(Supplied information):
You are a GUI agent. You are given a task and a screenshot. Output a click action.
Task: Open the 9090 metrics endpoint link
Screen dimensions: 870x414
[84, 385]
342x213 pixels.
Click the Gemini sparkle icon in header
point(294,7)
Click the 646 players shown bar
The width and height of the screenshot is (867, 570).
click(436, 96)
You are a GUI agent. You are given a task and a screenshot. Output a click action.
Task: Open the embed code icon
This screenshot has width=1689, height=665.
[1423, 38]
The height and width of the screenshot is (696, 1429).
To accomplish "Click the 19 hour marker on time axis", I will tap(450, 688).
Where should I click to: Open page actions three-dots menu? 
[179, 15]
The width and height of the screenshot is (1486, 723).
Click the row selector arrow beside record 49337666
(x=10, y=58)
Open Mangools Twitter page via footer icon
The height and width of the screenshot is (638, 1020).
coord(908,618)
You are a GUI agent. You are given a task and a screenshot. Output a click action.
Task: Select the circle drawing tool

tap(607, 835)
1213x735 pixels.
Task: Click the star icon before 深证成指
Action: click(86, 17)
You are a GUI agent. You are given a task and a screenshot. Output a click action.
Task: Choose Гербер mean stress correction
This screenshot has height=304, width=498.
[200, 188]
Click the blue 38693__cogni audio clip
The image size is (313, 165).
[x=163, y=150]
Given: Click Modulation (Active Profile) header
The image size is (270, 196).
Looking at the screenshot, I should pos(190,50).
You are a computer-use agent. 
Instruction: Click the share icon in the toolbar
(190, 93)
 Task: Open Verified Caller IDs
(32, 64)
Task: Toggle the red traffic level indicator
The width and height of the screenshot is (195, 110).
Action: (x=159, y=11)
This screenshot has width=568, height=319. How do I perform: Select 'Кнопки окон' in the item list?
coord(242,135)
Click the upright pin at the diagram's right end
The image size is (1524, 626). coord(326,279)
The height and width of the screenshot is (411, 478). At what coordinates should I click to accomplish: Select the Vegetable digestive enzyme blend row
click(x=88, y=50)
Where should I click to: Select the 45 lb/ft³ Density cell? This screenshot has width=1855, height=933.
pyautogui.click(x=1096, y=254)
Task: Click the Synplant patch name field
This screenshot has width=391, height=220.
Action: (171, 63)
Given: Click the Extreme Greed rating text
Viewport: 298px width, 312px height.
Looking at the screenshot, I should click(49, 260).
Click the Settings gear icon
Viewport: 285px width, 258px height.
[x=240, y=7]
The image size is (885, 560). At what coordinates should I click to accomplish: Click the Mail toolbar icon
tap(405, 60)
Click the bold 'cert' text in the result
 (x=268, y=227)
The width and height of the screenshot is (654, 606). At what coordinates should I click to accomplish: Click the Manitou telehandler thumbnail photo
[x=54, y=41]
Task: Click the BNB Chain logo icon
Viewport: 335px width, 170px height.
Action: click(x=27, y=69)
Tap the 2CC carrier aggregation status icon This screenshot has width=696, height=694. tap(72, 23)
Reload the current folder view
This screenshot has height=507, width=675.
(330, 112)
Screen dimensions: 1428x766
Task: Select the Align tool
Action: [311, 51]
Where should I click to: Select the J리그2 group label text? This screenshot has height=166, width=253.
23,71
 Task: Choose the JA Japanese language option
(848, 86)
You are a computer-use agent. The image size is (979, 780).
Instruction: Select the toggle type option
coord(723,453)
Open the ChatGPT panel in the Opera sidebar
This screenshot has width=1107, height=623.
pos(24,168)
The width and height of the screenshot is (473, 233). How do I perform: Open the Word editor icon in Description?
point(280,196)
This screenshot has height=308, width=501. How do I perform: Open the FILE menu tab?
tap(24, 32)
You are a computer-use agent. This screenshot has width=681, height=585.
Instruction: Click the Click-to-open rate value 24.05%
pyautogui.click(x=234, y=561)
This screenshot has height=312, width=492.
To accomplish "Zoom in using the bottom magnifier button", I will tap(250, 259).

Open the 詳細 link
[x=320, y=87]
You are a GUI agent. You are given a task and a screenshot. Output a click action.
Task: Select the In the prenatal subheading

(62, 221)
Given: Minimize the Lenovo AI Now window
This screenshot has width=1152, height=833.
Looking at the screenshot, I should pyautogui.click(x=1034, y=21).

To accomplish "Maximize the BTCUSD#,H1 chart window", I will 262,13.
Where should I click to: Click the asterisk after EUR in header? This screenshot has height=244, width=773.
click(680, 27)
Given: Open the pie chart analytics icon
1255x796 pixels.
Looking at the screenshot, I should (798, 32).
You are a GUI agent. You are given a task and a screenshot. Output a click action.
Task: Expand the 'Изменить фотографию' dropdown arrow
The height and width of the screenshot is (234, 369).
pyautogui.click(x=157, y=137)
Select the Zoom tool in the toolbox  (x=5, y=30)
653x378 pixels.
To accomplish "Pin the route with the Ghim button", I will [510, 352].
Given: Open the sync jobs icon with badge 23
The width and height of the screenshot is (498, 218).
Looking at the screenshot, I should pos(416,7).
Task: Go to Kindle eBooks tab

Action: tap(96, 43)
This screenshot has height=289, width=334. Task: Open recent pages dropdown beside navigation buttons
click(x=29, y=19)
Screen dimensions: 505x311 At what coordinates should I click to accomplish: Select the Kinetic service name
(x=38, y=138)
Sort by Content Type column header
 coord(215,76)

(What is expected):
Start at the top line of the records and retype them all exactly.

(Expected output):
You are a GUI agent. You are given a task and a screenshot. Output a click action.
Task: Open the 9090 metrics endpoint link
Screen dimensions: 870x414
[84, 385]
342x213 pixels.
Click the Gemini sparkle icon in header
point(294,7)
Click the 646 players shown bar
The width and height of the screenshot is (867, 570).
click(436, 96)
You are a GUI agent. You are given a task and a screenshot. Output a click action.
Task: Open the embed code icon
This screenshot has width=1689, height=665.
[1423, 38]
The height and width of the screenshot is (696, 1429).
To accomplish "Click the 19 hour marker on time axis", I will tap(450, 688).
Where should I click to: Open page actions three-dots menu? 
[179, 15]
The width and height of the screenshot is (1486, 723).
Click the row selector arrow beside record 49337666
(x=10, y=58)
Open Mangools Twitter page via footer icon
The height and width of the screenshot is (638, 1020).
coord(908,618)
You are a GUI agent. You are given a task and a screenshot. Output a click action.
Task: Select the circle drawing tool

tap(607, 835)
1213x735 pixels.
Task: Click the star icon before 深证成指
Action: click(86, 17)
You are a GUI agent. You are given a task and a screenshot. Output a click action.
Task: Choose Гербер mean stress correction
This screenshot has height=304, width=498.
[200, 188]
Click the blue 38693__cogni audio clip
The image size is (313, 165).
[x=163, y=150]
Given: Click Modulation (Active Profile) header
The image size is (270, 196).
Looking at the screenshot, I should pos(190,50).
You are a computer-use agent. 
Instruction: Click the share icon in the toolbar
(190, 93)
 Task: Open Verified Caller IDs
(32, 64)
Task: Toggle the red traffic level indicator
The width and height of the screenshot is (195, 110).
Action: (x=159, y=11)
This screenshot has width=568, height=319. How do I perform: Select 'Кнопки окон' in the item list?
coord(242,135)
Click the upright pin at the diagram's right end
The image size is (1524, 626). coord(326,279)
The height and width of the screenshot is (411, 478). At what coordinates should I click to accomplish: Select the Vegetable digestive enzyme blend row
click(x=88, y=50)
Where should I click to: Select the 45 lb/ft³ Density cell? This screenshot has width=1855, height=933.
pyautogui.click(x=1096, y=254)
Task: Click the Synplant patch name field
This screenshot has width=391, height=220.
Action: (171, 63)
Given: Click the Extreme Greed rating text
Viewport: 298px width, 312px height.
Looking at the screenshot, I should click(49, 260).
Click the Settings gear icon
Viewport: 285px width, 258px height.
[x=240, y=7]
The image size is (885, 560). At what coordinates should I click to accomplish: Click the Mail toolbar icon
tap(405, 60)
Click the bold 'cert' text in the result
 (x=268, y=227)
The width and height of the screenshot is (654, 606). At what coordinates should I click to accomplish: Click the Manitou telehandler thumbnail photo
[x=54, y=41]
Task: Click the BNB Chain logo icon
Viewport: 335px width, 170px height.
Action: click(x=27, y=69)
Tap the 2CC carrier aggregation status icon This screenshot has width=696, height=694. tap(72, 23)
Reload the current folder view
This screenshot has height=507, width=675.
(330, 112)
Screen dimensions: 1428x766
Task: Select the Align tool
Action: [311, 51]
Where should I click to: Select the J리그2 group label text? This screenshot has height=166, width=253.
23,71
 Task: Choose the JA Japanese language option
(848, 86)
You are a computer-use agent. The image size is (979, 780).
Instruction: Select the toggle type option
coord(723,453)
Open the ChatGPT panel in the Opera sidebar
This screenshot has width=1107, height=623.
pos(24,168)
The width and height of the screenshot is (473, 233). How do I perform: Open the Word editor icon in Description?
point(280,196)
This screenshot has height=308, width=501. How do I perform: Open the FILE menu tab?
tap(24, 32)
You are a computer-use agent. This screenshot has width=681, height=585.
Instruction: Click the Click-to-open rate value 24.05%
pyautogui.click(x=234, y=561)
This screenshot has height=312, width=492.
To accomplish "Zoom in using the bottom magnifier button", I will tap(250, 259).

Open the 詳細 link
[x=320, y=87]
You are a GUI agent. You are given a task and a screenshot. Output a click action.
Task: Select the In the prenatal subheading

(62, 221)
Given: Minimize the Lenovo AI Now window
This screenshot has width=1152, height=833.
Looking at the screenshot, I should pyautogui.click(x=1034, y=21).

To accomplish "Maximize the BTCUSD#,H1 chart window", I will 262,13.
Where should I click to: Click the asterisk after EUR in header? This screenshot has height=244, width=773.
click(680, 27)
Given: Open the pie chart analytics icon
1255x796 pixels.
Looking at the screenshot, I should (798, 32).
You are a GUI agent. You are given a task and a screenshot. Output a click action.
Task: Expand the 'Изменить фотографию' dropdown arrow
The height and width of the screenshot is (234, 369).
pyautogui.click(x=157, y=137)
Select the Zoom tool in the toolbox  (x=5, y=30)
653x378 pixels.
To accomplish "Pin the route with the Ghim button", I will [510, 352].
Given: Open the sync jobs icon with badge 23
The width and height of the screenshot is (498, 218).
Looking at the screenshot, I should pos(416,7).
Task: Go to Kindle eBooks tab

Action: tap(96, 43)
This screenshot has height=289, width=334. Task: Open recent pages dropdown beside navigation buttons
click(x=29, y=19)
Screen dimensions: 505x311 At what coordinates should I click to accomplish: Select the Kinetic service name
(x=38, y=138)
Sort by Content Type column header
 coord(215,76)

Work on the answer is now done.